Stated exercise: Reproduce these lines with "Click" replaced by "Select" everywhere and nothing else changed. Leave out the pictures.
>> START Extracted data
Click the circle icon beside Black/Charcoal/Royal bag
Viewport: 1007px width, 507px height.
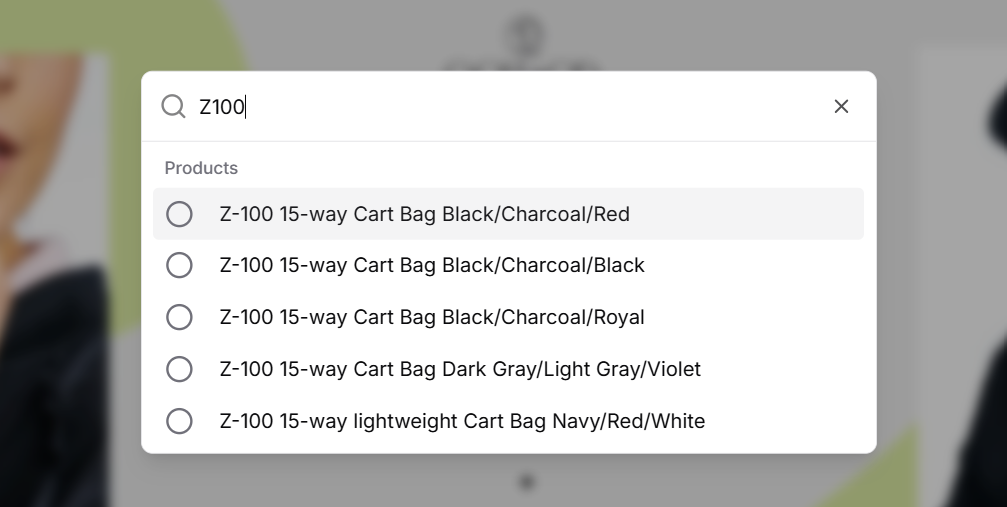pos(179,317)
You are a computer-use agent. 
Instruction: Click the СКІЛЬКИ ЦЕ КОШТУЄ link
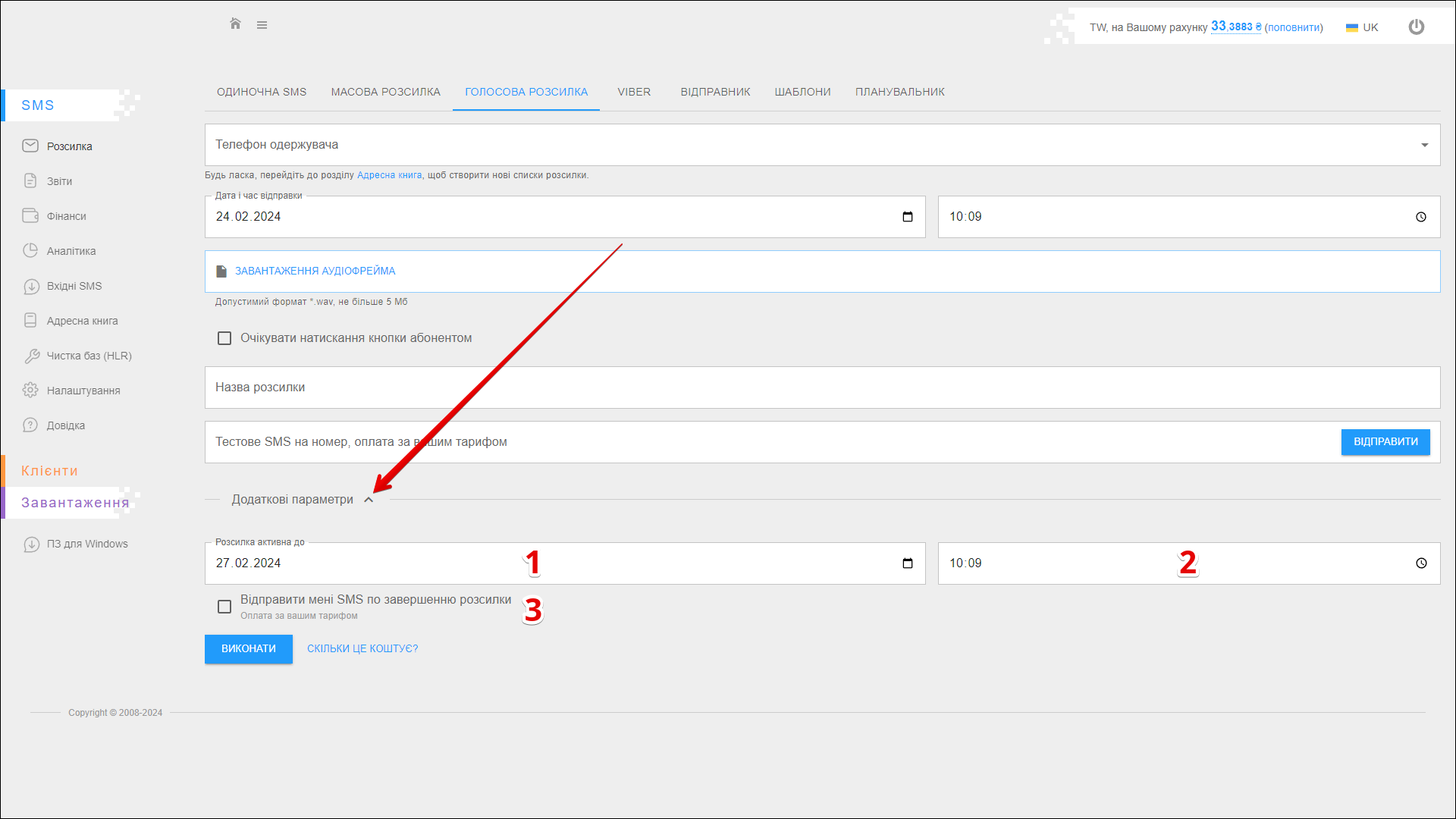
>> END Extracted data
The solution:
Select the circle icon beside Black/Charcoal/Royal bag
Viewport: 1007px width, 507px height.
pos(179,317)
You are a computer-use agent. 
Instruction: Select the СКІЛЬКИ ЦЕ КОШТУЄ link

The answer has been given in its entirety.